De plus, fin 2021, le jeune putschiste a également bien fait comprendre que si la France ne payait pas pour les pourparlers entre le pouvoir et l’opposition, et le scrutin qui devait s’en suivre, le Tchad ne pourrait pas tenir sa feuille de route et devrait donc faire durer un peu plus longtemps la transition.
Le Kenya, baromètre de l’Afrique de l’Est
En Angola, João Lourenço, à la tête du pays et du parti historique de gauche, le MPLA, se retrouvera face à l’UNITA et son actuel chef, Adalberto Costa Júnior, lors des élections générales d’août. Malgré un bilan dans la moyenne haute, João Lourenço aura fort à faire pour convaincre les Angolais de lui confier un second mandat à la tête du pays en août.

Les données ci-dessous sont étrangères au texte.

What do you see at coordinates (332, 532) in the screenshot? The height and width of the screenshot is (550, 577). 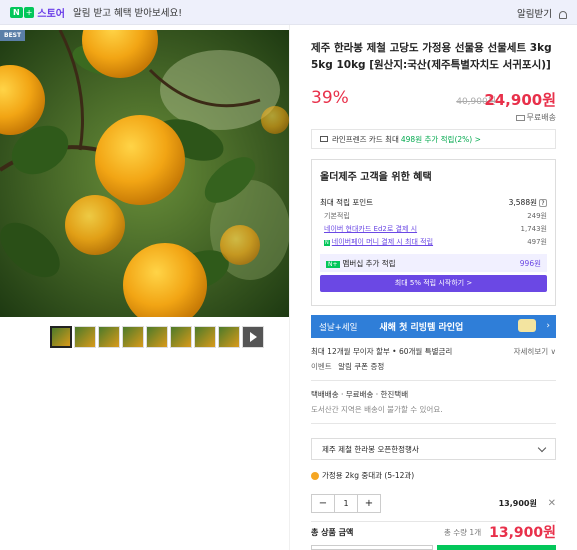 I see `total-label: 총 상품 금액` at bounding box center [332, 532].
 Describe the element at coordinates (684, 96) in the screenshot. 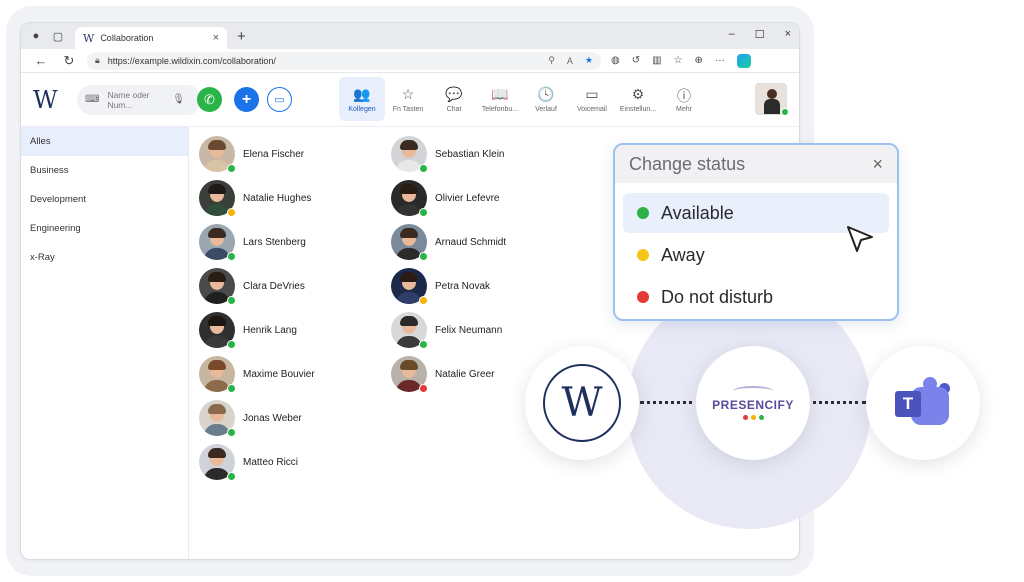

Mais, surtout, l’histoire de la violence politique dans le pays fait craindre le pire, et la crise socio-économique provoquée par la chute du cours du pétrole, le piège de la dette chinoise et la pression du FMI, pèseront lourdement sur la campagne.
Enfin, c’est au Kenya que se jouera une élection présidentielle qui pourrait définir le contexte géopolitique en Afrique de l’Est pour les années à venir. Le président Uhuru Kenyatta doit quitter le pouvoir. Toutefois, le président kenyan est en désaccord avec son ancien colistier, le vice-président William Ruto. Uhuru Kenyatta soutient, pour les élections générales du 9 août prochain, son opposant historique Raila Odinga.
Seulement voilà, durant les mois passés, Kenyatta a établi de nouveaux partenariats avec les pays voisins, notamment avec le Rwanda, l’Ouganda et la Tanzanie. Il a également mis fin à d’autres alliances, comme avec l’Ethiopie et la Somalie. Avec la sous-région menacée par l’insécurité en raison des conflits civils et de la menace terroriste, le changement de leadership au Kenya pourrait mettre un coup d’arrêt au bon voisinage, ou le promouvoir, cela dépendra des résultats des élections.